DATA FOR PROCESSING START
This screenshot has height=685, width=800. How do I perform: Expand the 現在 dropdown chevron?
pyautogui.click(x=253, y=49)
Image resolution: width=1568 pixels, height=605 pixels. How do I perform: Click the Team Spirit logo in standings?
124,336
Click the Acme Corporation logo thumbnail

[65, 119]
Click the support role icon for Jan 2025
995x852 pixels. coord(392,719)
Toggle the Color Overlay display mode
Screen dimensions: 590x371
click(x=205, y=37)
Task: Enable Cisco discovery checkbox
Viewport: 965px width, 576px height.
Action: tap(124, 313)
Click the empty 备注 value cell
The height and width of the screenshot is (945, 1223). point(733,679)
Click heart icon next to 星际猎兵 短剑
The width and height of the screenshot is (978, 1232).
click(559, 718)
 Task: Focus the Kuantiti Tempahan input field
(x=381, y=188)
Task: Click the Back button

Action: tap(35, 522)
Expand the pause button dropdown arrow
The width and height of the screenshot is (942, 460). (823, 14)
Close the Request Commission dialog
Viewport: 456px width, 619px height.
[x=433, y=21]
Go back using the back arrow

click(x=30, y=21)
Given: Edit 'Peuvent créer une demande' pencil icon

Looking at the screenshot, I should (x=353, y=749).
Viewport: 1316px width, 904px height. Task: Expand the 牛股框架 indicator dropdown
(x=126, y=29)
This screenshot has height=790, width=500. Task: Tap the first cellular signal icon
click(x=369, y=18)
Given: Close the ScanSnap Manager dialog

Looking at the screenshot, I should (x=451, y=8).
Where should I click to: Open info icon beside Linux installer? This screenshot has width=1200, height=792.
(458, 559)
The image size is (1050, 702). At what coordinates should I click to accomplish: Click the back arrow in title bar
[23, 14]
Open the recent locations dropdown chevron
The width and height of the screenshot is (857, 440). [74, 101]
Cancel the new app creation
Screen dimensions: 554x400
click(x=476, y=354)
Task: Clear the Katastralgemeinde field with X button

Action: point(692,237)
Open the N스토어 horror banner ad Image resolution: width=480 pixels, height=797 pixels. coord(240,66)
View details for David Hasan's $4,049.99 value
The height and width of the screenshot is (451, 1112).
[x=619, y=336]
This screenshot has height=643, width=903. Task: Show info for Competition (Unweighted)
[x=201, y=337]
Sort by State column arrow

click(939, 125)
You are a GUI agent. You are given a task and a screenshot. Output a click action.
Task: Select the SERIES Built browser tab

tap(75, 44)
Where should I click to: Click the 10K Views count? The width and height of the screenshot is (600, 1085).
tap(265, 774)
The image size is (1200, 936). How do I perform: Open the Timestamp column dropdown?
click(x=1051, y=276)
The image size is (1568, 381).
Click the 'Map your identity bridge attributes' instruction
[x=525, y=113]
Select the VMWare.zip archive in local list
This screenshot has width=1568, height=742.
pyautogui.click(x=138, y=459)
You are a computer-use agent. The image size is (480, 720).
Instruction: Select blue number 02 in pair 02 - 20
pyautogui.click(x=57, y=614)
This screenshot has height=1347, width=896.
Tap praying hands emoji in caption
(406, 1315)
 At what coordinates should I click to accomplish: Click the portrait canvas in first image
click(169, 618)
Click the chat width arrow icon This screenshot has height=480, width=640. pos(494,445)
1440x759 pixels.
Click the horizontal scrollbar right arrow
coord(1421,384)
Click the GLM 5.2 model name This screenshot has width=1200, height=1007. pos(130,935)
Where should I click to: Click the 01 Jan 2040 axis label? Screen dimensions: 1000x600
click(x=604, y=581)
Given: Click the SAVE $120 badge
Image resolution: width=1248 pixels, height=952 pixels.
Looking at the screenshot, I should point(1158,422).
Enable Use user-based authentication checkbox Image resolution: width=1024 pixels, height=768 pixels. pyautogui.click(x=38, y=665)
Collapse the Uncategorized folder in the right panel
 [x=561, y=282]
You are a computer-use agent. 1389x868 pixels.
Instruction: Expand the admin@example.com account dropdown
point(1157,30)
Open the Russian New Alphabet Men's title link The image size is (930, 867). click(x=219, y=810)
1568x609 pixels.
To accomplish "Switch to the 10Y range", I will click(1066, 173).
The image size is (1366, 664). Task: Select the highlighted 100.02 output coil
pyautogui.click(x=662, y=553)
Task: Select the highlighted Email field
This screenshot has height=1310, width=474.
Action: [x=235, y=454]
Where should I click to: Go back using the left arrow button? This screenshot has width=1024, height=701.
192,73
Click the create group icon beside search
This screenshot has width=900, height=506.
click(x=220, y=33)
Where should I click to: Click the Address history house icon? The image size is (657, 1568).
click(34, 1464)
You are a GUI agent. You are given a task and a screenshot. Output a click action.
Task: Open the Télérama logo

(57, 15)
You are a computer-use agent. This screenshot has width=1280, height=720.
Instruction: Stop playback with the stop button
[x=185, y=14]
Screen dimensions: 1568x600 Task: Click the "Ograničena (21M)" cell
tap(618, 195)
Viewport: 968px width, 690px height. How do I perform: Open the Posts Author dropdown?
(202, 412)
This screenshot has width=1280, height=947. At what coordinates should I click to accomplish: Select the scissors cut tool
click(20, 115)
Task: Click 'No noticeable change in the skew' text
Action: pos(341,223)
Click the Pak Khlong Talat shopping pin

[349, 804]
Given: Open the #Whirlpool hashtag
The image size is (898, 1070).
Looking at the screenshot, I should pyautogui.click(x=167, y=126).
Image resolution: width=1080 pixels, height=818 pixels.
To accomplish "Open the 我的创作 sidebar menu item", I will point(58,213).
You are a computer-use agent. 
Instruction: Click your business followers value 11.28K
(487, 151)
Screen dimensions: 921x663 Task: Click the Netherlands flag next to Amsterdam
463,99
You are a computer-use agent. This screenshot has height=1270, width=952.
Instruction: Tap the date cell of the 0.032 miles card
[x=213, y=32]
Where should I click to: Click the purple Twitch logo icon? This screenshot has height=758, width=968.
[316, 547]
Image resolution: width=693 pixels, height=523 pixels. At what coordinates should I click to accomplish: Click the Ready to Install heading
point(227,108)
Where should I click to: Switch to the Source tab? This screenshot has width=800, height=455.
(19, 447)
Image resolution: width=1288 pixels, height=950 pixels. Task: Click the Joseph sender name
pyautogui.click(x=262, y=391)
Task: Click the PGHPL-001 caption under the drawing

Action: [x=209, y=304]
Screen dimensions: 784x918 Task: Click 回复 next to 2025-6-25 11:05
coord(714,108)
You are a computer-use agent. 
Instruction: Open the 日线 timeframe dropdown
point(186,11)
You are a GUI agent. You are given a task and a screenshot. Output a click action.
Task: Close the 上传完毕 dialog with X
DATA FOR PROCESSING END
__HOW TO COMPLETE THIS TASK__
Scan the entries above for the line containing "This screenshot has height=1347, width=896.", and copy it and all lines after it exactly, down to and including the line containing "Click the GLM".

__THE COMPLETED TASK__
This screenshot has height=1347, width=896.
Tap praying hands emoji in caption
(406, 1315)
 At what coordinates should I click to accomplish: Click the portrait canvas in first image
click(169, 618)
Click the chat width arrow icon This screenshot has height=480, width=640. pos(494,445)
1440x759 pixels.
Click the horizontal scrollbar right arrow
coord(1421,384)
Click the GLM 5.2 model name This screenshot has width=1200, height=1007. pos(130,935)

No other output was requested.